In the school parking lot, junior MaKenna Leisifer was getting a helping hand from her mother. They were shoveling out the car she had left parked in the lot a few hours earlier, because she didn’t want to chance driving home on snow-covered roads.

Leisifer told KDKA-TV News, “A lot of students were more or less upset with the district. I was personally, too, ’cause I didn’t want to drive here. A lot of students actually left early.”

Her mother, Sandy Leisifer, said, “They should have closed the school. She should not have driven her car here, it’s that simple.”

Earlier in the day Wednesday, the school district sent out an alert saying elementary schools would have a two-hour delay. Then, 45 minutes later, the district changed plans, saying elementary schools would be closed.

When those text messages went out, classes in the Junior High and High School were already underway.

At 12:23 p.m., the district sent out an alert that there would be an early dismissal. Eight minutes later, it said students would be dismissed an hour-and-15 minutes early.

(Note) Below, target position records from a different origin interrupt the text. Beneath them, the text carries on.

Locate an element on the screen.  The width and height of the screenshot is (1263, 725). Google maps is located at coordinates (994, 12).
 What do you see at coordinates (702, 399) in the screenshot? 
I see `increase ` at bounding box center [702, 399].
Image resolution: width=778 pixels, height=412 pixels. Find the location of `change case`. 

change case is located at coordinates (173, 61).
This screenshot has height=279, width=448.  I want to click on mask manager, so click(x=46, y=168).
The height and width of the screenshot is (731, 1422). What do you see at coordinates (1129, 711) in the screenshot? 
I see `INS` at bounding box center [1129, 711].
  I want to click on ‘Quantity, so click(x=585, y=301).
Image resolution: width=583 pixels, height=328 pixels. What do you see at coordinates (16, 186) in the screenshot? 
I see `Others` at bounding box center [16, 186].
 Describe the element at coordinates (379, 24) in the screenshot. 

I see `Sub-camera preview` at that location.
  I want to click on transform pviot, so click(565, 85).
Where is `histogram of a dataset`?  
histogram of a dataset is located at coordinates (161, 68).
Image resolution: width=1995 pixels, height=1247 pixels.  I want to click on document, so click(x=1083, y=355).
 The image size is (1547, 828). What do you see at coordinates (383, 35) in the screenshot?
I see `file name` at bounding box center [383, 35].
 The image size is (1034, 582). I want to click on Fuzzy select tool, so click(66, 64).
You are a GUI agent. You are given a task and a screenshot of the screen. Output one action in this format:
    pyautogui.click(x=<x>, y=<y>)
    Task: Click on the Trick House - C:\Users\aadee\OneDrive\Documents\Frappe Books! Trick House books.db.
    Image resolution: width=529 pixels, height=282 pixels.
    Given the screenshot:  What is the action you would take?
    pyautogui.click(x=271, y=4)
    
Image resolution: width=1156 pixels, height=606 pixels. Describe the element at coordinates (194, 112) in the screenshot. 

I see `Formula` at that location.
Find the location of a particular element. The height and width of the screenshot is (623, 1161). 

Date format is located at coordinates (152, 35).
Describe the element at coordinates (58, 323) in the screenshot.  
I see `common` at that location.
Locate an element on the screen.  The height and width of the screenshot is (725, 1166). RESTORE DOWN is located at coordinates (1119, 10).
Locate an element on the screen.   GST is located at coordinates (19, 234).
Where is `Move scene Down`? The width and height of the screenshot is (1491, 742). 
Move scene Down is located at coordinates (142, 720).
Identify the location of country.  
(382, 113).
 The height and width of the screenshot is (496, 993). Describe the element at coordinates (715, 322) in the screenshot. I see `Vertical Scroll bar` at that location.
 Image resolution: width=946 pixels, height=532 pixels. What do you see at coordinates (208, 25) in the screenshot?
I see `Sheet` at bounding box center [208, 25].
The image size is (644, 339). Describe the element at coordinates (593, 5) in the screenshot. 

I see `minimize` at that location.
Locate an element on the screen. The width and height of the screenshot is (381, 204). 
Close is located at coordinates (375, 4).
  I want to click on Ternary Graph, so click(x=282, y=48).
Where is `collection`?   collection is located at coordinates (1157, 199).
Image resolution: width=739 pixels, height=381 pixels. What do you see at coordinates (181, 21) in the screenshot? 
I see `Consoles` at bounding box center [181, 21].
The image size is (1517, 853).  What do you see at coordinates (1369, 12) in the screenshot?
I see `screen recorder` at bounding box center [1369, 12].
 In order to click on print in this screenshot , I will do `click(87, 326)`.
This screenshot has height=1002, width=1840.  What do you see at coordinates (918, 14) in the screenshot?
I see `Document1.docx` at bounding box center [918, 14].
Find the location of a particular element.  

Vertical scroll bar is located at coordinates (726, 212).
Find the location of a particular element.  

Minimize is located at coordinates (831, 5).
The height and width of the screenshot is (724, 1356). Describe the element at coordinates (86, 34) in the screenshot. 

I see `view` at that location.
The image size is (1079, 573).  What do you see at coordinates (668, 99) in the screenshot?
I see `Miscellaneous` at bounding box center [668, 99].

Margi McClintock, also a Plum parent, thought classes should have been cancelled, or at least delayed.

McClintock’s son’s car, which was parked outside their house, was struck by a vehicle occupied by two students on their way to school. The road was snow covered at the time.

Their car ended up on it’s roof.

“They lost control. I don’t know how fast they were going. They hit my son’s car, pushed it enough to go over the mailbox. They came out with just a scratch; they are very lucky,” McClintock said.

Meanwhile, in the Kiski Area School District, James Held says his kids spent the day clearing sidewalks rather than in the classroom.

“I didn’t see them getting on the bus when I couldn’t get around in my four-wheel drive truck,” said Held.

KDKA’s Ross Guidotti Reports:

His children were in a group of hundreds who ended up staying home after their buses either didn’t show up or were very late. Despite what many parents called dangerous road conditions, Kiski held classes as normal.

Held’s sons bailed on their bus stop after waiting and having a few close calls with cars that were sliding by.

“At that point, I told my brother, ‘It’s not worth it risking our lives. We’re just gonna go home,’” said student Tyler Held.

Parent Danielle Burns had some blunt words for the school district.

“It was stupid for them not to do something, a two-hour delay,” she said. “I think it’s absolute ridiculous, just to get their school days in.”

Rob Brestensky sent KDKA a picture of a Kiski Area school bus on the side of Garvers Ferry Road.

KDKA reached out to district officials to find out why there wasn’t a delay. They sent this letter, which was sent to parents:

“The forecast related to the arrival of the snow combined with the actual real-time conditions were the determining factors in having an on-time start this morning. As we now know conditions deteriorated rapidly and roads that were mostly passable for the secondary runs turned out to be less so for the elementary. The decision to delay the start of school or otherwise cancel is mine, and the responsibility for such decisions is borne by me alone.

“I want to thank teachers and support staff for the continued professionalism displayed under all adverse circumstances. Special thanks to custodial and maintenance personnel for their efforts in allowing us to function normally upon arrival.

“I apologize for any inconvenience that was caused. Due to the road conditions some parents elected to keep their children home from school. Student absences will be excused today for those not in attendance for weather related reasons.”

Meanwhile, Peggy Ladik, whose grandchildren ended up staying home, says a delay or cancellation should have been a no-brainier.

“They not only put my grandchildren in danger, my husband is a school bus driver,” she said.